6 questions about the CMS health tech 'pledge'
My inbox is overflowing with companies bragging about how on Wednesday they were included in the very exclusive group over over 60 health and tech organizations that signed on to a health tech pledge at the White House. By doing so, they agree to work collaboratively to make progress on a broad set of goals by the first quarter of next year. Signers include some of the biggest names in tech and health care: Amazon, Apple, Google, OpenAI, Epic, Microsoft, CVS Health, and UnitedHealth Group. What the companies agreed to depends on what category of entity they are, but the overall goal is to promote modern health data sharing standards that will make tech progress and innovation in health care easier. Some companies have committed to creating new tools for patients.
Brittany Trang and I covered the announcement yesterday
We have seen these kinds of commitments before, including in 2018 and 2016, and interoperability was not fixed. I'll be watching for actual demonstrable progress on promised innovations like QR codes that make it easier to share my medical history and not needing a different MyChart login for every health system I have ever been to. The administration and companies got their photo op. Time to put up!
So I have some questions:
What if everybody doesn't adopt FHIR fast enough?
The most concrete piece of the pledge creates a new category of "CMS Aligned Networks," including health record vendors and health data exchanges, that agree to abide by two-dozen interoperability framework criteria. Specifically, though, by July 4th, 2026, they have committed to "provide or facilitate access to data using FHIR," a modern data sharing standard. This costs money and will require some players to speed up development.
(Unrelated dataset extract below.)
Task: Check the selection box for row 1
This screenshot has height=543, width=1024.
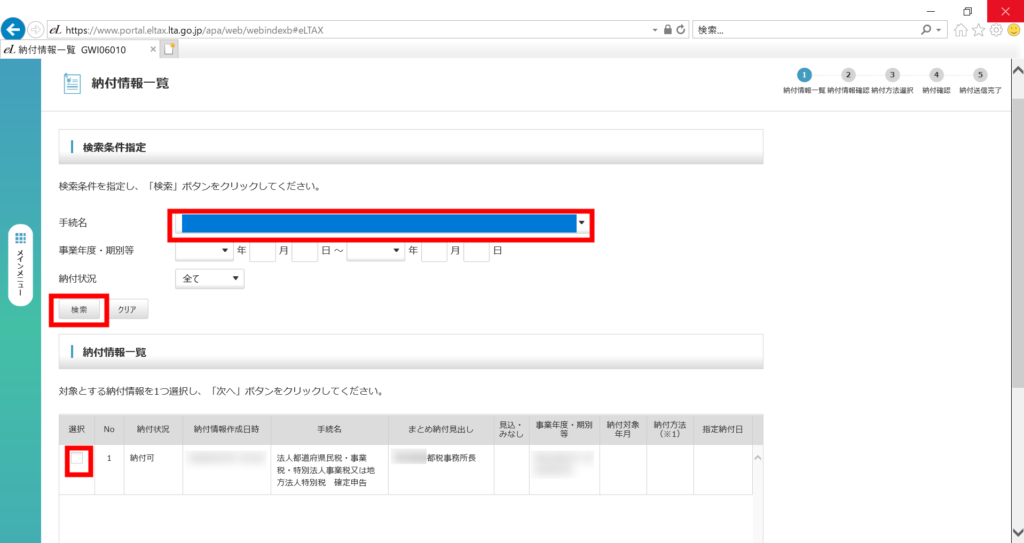Action: [78, 459]
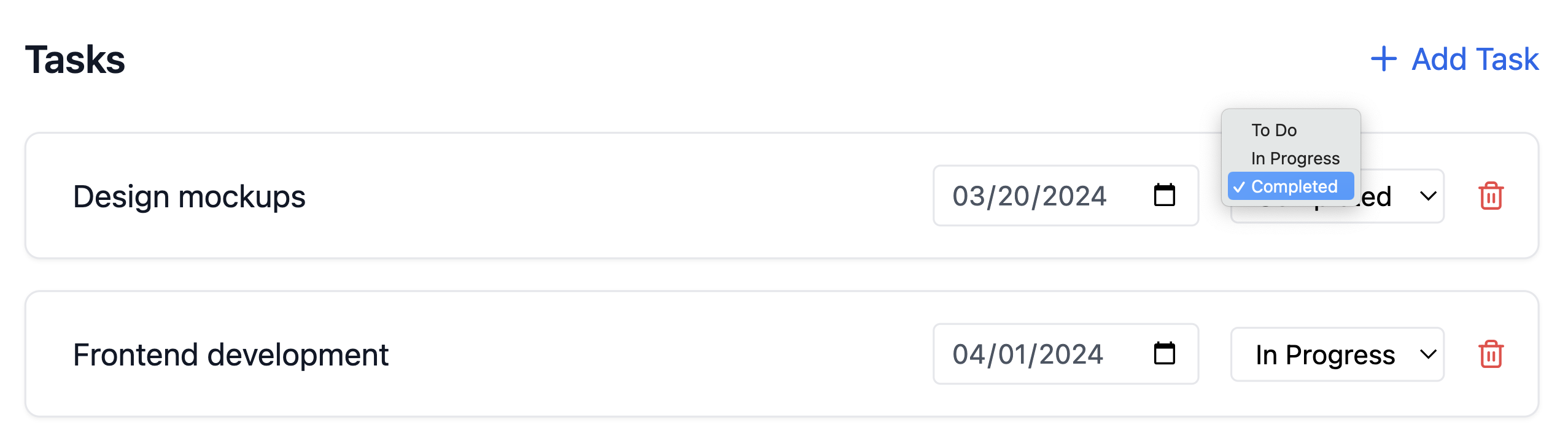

And what if they don't really want to do other stuff?
The framework criteria are expansive and some of them, like the ability of providers to use "any application or delegated technology" to access the network may ruffle the feathers of some companies that want to guard data under their care for both selfish and privacy reasons. Everybody smiled for the camera but EHR vendors and other health IT companies are in a fight to the death, so let's see how nice they play in working groups.
What about a carrot, CMS?
CMS is wielding its power as a payer to convene lots of players to see if they can't make progress without regulation. But forget the CMS stick — where's the carrot? In my reporting earlier this year it was suggested to me that CMS might dangle incentives like faster payments for organizations that abide by certain standards. No mention, yet.
OpenAI committed to do what?
The commitments for data networks are clearer, but the pledges made by some tech and health tech companies seem both unusually specific and imprecise, and I'm very curious how exactly some are going to show they've made progress. For example, large language model developer OpenAI pledged to build conversational agents for health care? Its technology might enable such tools, but it would be odd if OpenAI actually did this itself. (OpenAI declined to provide any details.) Maybe this is clumsy language that's the byproduct of a speedy agreement, but it underscores the fuzziness about what everybody is really signing up to accomplish.
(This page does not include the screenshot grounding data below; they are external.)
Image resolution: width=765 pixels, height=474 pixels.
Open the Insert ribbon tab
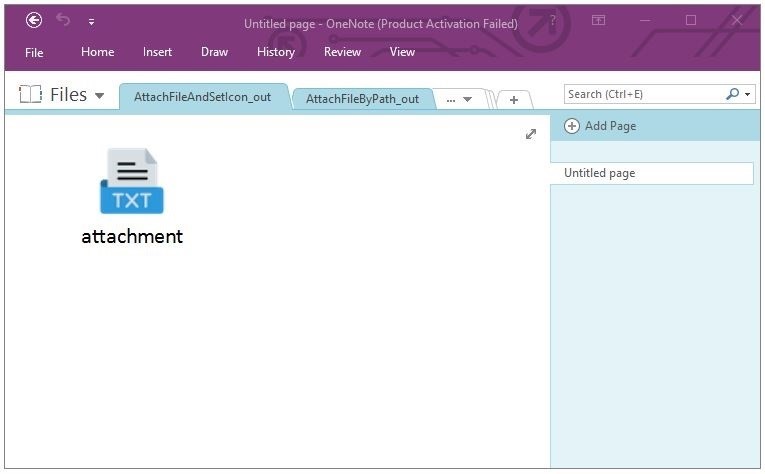(157, 52)
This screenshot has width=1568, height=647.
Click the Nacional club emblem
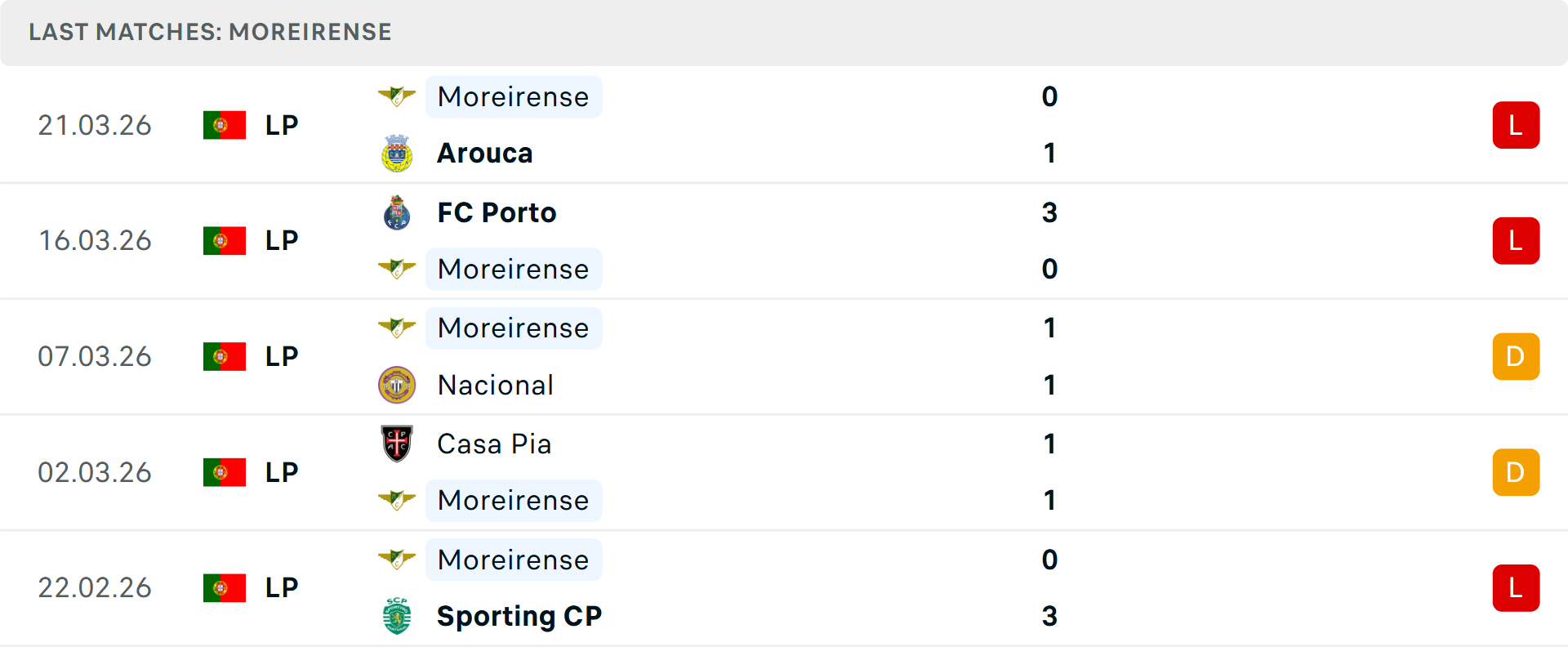pyautogui.click(x=397, y=384)
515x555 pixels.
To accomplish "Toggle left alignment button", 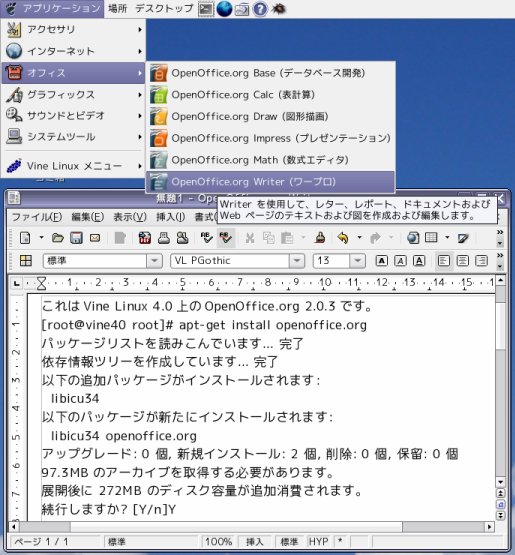I will (444, 261).
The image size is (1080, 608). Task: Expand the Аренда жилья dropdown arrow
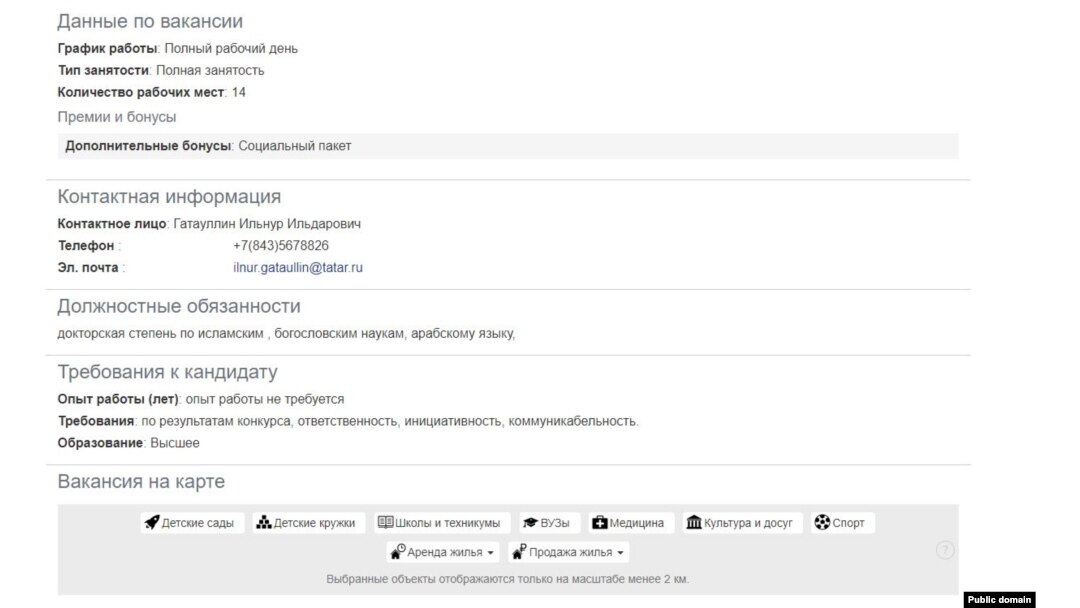click(x=490, y=553)
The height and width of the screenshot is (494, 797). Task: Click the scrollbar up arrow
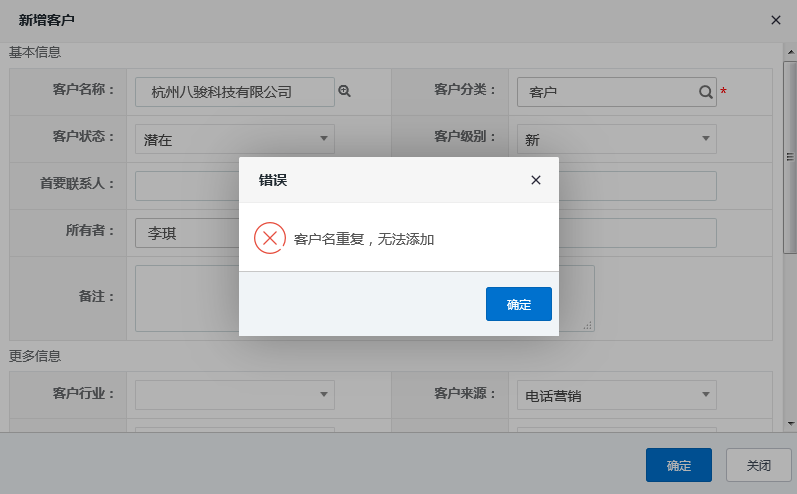789,50
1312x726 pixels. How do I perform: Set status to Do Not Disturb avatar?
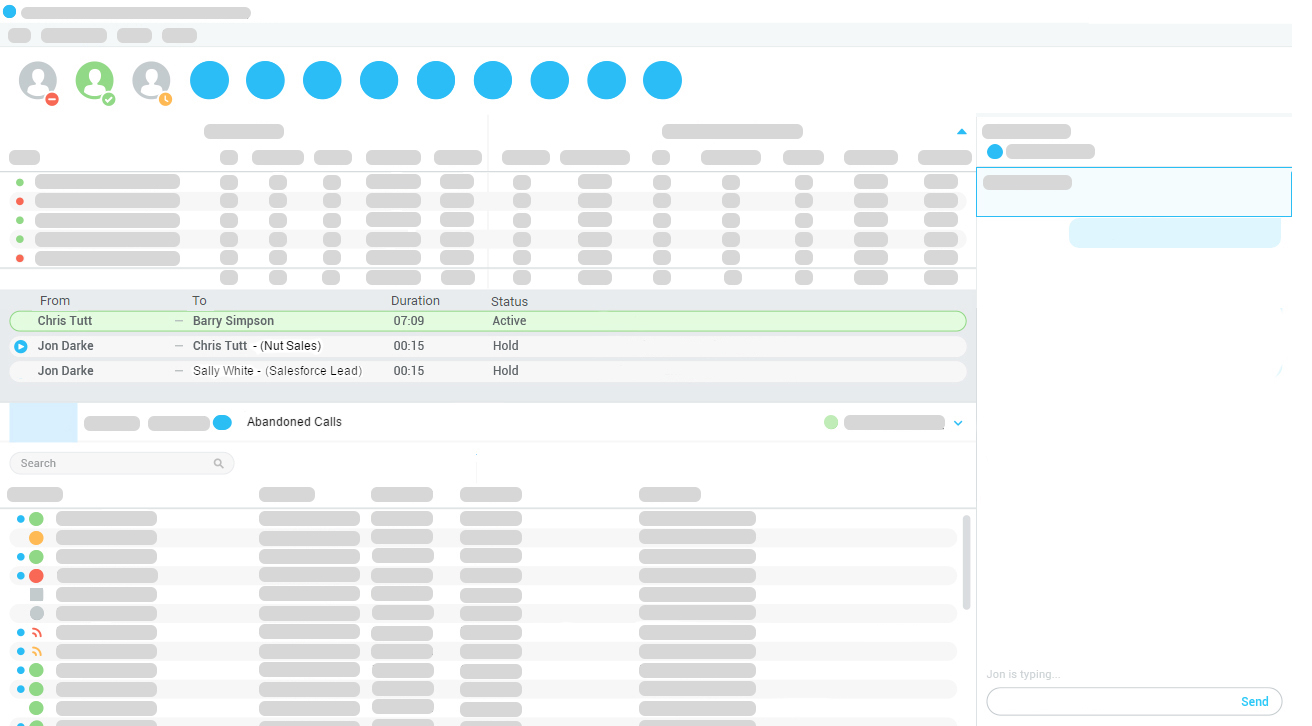pos(38,81)
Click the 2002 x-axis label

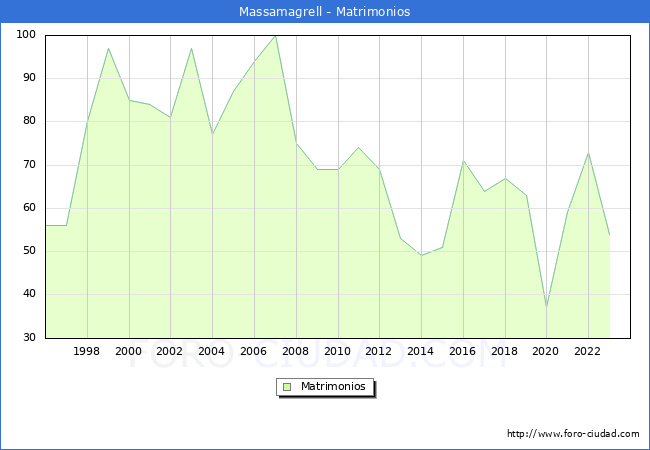click(x=171, y=351)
Where are the health systems?
CMS secured pledges from a handful of big health systems like Intermountain, Providence, Cleveland Clinic and Sanford Health, but the list seems pretty paltry given their importance.
Where is the patient voice?
CMS signed up dozens of health and tech companies to make improvements in the interest of patients. Where are the entities representing patients on topics like privacy and what the various working groups will choose to prioritize? CMS and other entities, like the health department's Office of Civil Rights, represent patients to an extent, but if there's a systematic effort to include patient perspectives here, it's not obvious to me.